Immature muscle precursors are a source of interferon-β in myositis: Role of Toll-like receptor 3 activation and contribution to HLA class I up-regulation

Abstract

Objective

To investigate the production of type I interferon (IFN) by myoblasts and to identify its cell source and the link to Toll‐like receptor (TLR) and C‐type lectin receptor (CLR) expression and function in myositis biopsy sections.

Methods

Production of IFNβ was assessed in cultured myoblasts after stimulation with the TLR‐3 agonist poly(I‐C) or with cytokines involved in Th1 and Th17 differentiation. Expression of HLA class I molecules by myoblasts was analyzed by fluorescence‐activated cell sorting after activation of TLR‐3 and IFNβ neutralization. In muscle biopsy samples from patients with polymyositis or dermatomyositis, expression of IFNβ, CD56 (a marker of immature muscle precursors), and HLA class I was analyzed using immunohistochemistry. Inflammatory infiltrates were characterized for the expression of myeloid dendritic cells (DCs), their associated CLRs, and the products of activated DCs, interleukin‐12 (IL‐12), and IL‐23.

Results

In cultured myoblasts, stimulation of TLR‐3 induced the production of IFNβ when combined with IFNγ and up‐regulated the expression of HLA class I molecules, which was decreased after IFNβ blockade.

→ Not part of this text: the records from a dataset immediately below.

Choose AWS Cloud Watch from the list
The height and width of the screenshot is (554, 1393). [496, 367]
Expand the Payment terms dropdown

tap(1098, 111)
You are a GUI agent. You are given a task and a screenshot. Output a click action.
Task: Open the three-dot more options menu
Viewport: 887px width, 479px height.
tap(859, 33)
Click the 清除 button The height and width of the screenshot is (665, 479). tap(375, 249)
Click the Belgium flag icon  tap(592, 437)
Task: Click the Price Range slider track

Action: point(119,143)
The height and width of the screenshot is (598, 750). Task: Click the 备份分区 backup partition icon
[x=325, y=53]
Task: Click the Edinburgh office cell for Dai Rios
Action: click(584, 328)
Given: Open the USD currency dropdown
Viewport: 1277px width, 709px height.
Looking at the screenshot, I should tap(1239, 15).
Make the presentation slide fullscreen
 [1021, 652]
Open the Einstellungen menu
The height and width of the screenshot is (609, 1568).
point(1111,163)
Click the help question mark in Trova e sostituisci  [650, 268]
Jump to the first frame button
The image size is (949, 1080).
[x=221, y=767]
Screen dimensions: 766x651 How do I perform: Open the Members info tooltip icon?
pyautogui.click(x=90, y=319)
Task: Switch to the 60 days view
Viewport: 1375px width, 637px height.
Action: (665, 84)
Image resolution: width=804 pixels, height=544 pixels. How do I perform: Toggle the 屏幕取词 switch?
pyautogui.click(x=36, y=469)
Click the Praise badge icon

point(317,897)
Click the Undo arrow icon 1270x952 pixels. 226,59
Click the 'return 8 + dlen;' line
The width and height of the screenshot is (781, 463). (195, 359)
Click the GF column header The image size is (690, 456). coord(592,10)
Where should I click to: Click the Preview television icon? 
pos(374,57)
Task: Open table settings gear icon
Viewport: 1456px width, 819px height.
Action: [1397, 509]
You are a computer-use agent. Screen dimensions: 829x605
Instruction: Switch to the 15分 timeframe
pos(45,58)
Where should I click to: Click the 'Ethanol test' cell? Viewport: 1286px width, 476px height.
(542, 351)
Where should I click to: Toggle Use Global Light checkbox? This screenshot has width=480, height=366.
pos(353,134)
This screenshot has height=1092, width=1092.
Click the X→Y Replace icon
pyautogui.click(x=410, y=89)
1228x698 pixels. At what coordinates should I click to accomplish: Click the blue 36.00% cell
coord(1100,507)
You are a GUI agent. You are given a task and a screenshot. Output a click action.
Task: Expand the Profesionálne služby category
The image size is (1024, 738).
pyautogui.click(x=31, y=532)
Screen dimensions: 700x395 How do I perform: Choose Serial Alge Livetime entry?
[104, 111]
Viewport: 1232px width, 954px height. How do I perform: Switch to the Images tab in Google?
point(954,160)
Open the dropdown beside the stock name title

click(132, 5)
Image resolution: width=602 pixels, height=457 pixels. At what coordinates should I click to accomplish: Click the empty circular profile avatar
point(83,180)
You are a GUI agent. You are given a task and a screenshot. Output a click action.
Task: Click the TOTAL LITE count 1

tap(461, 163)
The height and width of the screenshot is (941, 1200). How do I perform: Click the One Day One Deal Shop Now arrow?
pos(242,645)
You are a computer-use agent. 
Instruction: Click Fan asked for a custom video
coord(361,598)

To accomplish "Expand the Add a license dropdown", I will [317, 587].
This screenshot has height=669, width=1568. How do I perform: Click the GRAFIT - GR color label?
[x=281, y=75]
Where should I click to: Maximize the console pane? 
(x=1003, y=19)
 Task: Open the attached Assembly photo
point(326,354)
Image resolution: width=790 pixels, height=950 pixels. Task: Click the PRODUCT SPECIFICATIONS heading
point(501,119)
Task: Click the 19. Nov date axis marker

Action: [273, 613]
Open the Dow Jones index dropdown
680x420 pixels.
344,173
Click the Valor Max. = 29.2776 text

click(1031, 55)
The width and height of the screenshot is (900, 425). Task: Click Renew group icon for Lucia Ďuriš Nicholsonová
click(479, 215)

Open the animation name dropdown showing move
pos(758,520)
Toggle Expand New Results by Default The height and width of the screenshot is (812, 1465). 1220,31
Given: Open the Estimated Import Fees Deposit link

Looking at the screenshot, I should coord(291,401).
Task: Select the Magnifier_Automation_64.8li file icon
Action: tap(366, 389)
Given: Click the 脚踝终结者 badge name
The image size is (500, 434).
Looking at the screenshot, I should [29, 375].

In myositis biopsy tissues, immature muscle precursors overexpressing HLA class I were identified as a source of IFNβ. CLRs associated with myeloid DCs were broadly expressed in inflammatory infiltrates, in association with IL‐12 and IL‐23, and with immature muscle precursors.

Conclusion

Immature muscle precursors may represent a local source of IFNβ and the target of an immune response involving activated DCs associated with the expression of CLRs and of IL‐12 and IL‐23, which are implicated in T cell polarization. In turn, such local production of IFNβ after TLR‐3 activation in the presence of the Th1 cytokine IFNγ may explain HLA class I overexpression in myositis.